Abbiamo pagato l’obolo all’ingresso, attraversato corridoi e sceso scale. Siamo arrivati in un’ampia sala sotterranea, scavata nel tufo, ben illuminata, con il soffitto alto e le pareti imbiancate e divise in corridoi e nicchie. Il pavimento è fatto di lapidi mortuarie e piastrelle maiolicate. Camminiamo sospesi sopra tombe dai nomi quasi illeggibili. Poi iniziamo a mettere a fuoco che cosa c’è nelle nicchie: sono uomini, vestiti di tutto punto ma con abiti di un’altra epoca. Sono in piedi, con la testa reclinata verso il basso e sembrano guardarci con le loro orbite vuote. Uno indossa una giacca nera con i risvolti di velluto, uno ha la camicia di seta; uno indossa un elegante soprabito ed un fazzoletto al collo, uno porta un berretto, un altro mostra il cranio scoperto, un altro ha ancora i capelli. A molti è rimasto il teschio mentre per altri la pelle conserva ancora tracce dei lineamenti, magari perfino le sopracciglia e baffi sottili. Alcuni hanno la bocca socchiusa, come se fossero stupiti di essere qui; altri sembrano urlare la loro angoscia; altri, con il capo chino e le mani giunte verso il basso, sembrano vergognarsi per il loro aspetto. Qualcuno ha le palpebre abbassate come se stesse dormendo. Qualcuno sembra guardarmi come se volesse raccontarmi qualcosa o lasciare un messaggio per coloro dai quali non vuole essere dimenticato.

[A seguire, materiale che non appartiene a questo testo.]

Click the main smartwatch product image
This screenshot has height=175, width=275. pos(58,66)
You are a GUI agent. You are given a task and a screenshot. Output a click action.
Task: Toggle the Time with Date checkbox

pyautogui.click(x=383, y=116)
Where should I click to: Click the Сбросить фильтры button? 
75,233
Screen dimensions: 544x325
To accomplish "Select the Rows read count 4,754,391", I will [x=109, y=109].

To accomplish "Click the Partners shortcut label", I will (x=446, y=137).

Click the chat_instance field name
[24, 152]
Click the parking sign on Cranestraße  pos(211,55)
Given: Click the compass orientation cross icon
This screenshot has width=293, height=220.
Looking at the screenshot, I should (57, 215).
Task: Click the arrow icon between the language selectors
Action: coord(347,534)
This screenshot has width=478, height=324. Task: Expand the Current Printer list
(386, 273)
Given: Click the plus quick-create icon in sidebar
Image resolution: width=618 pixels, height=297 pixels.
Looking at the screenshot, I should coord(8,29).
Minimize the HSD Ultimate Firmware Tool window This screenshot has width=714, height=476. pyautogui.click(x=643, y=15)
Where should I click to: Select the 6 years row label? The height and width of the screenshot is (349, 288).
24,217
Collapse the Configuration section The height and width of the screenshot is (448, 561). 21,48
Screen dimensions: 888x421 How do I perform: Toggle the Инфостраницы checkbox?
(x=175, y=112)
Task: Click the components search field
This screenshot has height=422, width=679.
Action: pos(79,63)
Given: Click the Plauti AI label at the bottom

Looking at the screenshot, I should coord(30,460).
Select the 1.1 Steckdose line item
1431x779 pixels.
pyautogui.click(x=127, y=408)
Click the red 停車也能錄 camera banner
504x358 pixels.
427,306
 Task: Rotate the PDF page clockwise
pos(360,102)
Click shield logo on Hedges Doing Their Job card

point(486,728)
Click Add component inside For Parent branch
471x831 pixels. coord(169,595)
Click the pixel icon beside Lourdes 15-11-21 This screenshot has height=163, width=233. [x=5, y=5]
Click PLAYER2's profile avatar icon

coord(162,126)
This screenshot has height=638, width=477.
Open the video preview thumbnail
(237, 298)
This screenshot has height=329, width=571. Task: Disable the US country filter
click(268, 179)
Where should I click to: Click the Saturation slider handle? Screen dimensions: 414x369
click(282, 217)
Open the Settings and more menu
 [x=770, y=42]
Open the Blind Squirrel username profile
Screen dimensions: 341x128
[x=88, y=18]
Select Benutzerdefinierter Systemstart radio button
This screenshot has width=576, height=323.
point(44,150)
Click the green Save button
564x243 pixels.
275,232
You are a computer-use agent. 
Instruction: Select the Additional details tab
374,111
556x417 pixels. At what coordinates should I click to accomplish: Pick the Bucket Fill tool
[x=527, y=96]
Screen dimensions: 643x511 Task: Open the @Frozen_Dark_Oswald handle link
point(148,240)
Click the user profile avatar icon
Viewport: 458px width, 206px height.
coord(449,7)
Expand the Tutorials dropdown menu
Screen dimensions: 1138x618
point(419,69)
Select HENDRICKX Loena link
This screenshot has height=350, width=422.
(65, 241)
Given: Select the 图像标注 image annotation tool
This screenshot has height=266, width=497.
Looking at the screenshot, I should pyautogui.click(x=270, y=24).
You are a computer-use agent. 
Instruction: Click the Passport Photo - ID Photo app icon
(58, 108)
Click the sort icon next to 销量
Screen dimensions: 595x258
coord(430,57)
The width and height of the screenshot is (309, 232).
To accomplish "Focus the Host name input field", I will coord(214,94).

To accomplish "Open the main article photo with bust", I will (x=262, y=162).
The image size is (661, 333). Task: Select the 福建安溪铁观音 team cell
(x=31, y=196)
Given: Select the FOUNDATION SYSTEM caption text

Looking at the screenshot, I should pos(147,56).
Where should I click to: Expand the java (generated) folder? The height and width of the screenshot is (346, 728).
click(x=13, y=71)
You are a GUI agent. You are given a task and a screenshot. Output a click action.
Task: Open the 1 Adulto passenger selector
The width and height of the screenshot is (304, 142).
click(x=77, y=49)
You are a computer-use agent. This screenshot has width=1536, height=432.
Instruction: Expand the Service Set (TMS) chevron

Antonino Prestigiacomo ha cinquant’anni dal 1844, ha zigomi pronunciati, il naso un po’ schiacciato, labbra sottili e i capelli scuri ed ondulati che gli arrivano quasi al mento e lasciano scoperta la fronte ampia. Di lui qualcuno ha scritto che fosse un dongiovanni morto in duello per mano di un marito geloso ma non è vero. Antonio era un uomo sposato e morì naturalmente nel suo letto di casa il 3 dicembre 1844. Fu imbalsamato con iniezione endovenosa a base di arsenico e, secondo l’uso dell’epoca, gli furono messi due occhi di vetro per dare l’impressione che potesse continuare a vedere. Purtroppo alcuni anni fa sono sprofondati all’interno della testa e non sono più visibili.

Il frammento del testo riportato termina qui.